Exercise requirements. Beginning at the line that contains "Task: Click 'Tłumaczenie", reproduce every line to the end of the material without changing any of them.

──────── Source data

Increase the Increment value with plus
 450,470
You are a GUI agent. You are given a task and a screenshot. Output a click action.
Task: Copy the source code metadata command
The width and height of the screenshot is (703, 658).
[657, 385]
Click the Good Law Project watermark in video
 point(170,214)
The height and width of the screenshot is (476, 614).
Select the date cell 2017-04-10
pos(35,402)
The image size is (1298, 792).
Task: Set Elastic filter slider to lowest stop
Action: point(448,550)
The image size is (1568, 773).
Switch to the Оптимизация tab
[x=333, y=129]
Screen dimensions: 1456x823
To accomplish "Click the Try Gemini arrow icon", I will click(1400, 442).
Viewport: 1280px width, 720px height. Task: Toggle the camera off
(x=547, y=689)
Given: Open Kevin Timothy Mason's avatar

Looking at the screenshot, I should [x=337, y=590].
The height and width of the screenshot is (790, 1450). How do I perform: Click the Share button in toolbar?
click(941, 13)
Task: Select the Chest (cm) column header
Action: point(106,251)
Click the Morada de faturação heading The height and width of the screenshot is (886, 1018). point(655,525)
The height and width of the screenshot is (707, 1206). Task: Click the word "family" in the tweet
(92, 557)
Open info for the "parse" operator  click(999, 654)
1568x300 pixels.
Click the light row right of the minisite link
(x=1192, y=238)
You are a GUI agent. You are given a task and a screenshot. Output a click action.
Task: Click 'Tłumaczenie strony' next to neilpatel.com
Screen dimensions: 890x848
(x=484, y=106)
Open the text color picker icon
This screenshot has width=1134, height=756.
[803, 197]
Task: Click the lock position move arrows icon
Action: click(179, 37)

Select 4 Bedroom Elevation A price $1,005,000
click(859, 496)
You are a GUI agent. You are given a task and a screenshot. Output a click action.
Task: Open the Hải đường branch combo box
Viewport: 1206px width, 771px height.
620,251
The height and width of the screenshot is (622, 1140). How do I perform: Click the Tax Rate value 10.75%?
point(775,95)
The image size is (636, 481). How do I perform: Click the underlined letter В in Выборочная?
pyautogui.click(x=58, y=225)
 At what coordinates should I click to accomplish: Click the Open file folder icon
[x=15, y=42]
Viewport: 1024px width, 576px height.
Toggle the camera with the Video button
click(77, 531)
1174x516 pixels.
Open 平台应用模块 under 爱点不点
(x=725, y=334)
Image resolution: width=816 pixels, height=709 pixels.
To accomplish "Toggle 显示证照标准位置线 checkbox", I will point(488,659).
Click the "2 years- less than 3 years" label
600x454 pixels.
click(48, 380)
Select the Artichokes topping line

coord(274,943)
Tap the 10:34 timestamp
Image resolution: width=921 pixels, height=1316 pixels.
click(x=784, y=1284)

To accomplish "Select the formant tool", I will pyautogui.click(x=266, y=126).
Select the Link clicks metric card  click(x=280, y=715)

────────────────

Written response.
Task: Click 'Tłumaczenie strony' next to neilpatel.com
Screen dimensions: 890x848
(x=484, y=106)
Open the text color picker icon
This screenshot has width=1134, height=756.
[803, 197]
Task: Click the lock position move arrows icon
Action: click(179, 37)

Select 4 Bedroom Elevation A price $1,005,000
click(859, 496)
You are a GUI agent. You are given a task and a screenshot. Output a click action.
Task: Open the Hải đường branch combo box
Viewport: 1206px width, 771px height.
620,251
The height and width of the screenshot is (622, 1140). How do I perform: Click the Tax Rate value 10.75%?
point(775,95)
The image size is (636, 481). How do I perform: Click the underlined letter В in Выборочная?
pyautogui.click(x=58, y=225)
 At what coordinates should I click to accomplish: Click the Open file folder icon
[x=15, y=42]
Viewport: 1024px width, 576px height.
Toggle the camera with the Video button
click(77, 531)
1174x516 pixels.
Open 平台应用模块 under 爱点不点
(x=725, y=334)
Image resolution: width=816 pixels, height=709 pixels.
To accomplish "Toggle 显示证照标准位置线 checkbox", I will point(488,659).
Click the "2 years- less than 3 years" label
600x454 pixels.
click(48, 380)
Select the Artichokes topping line

coord(274,943)
Tap the 10:34 timestamp
Image resolution: width=921 pixels, height=1316 pixels.
click(x=784, y=1284)

To accomplish "Select the formant tool", I will pyautogui.click(x=266, y=126).
Select the Link clicks metric card  click(x=280, y=715)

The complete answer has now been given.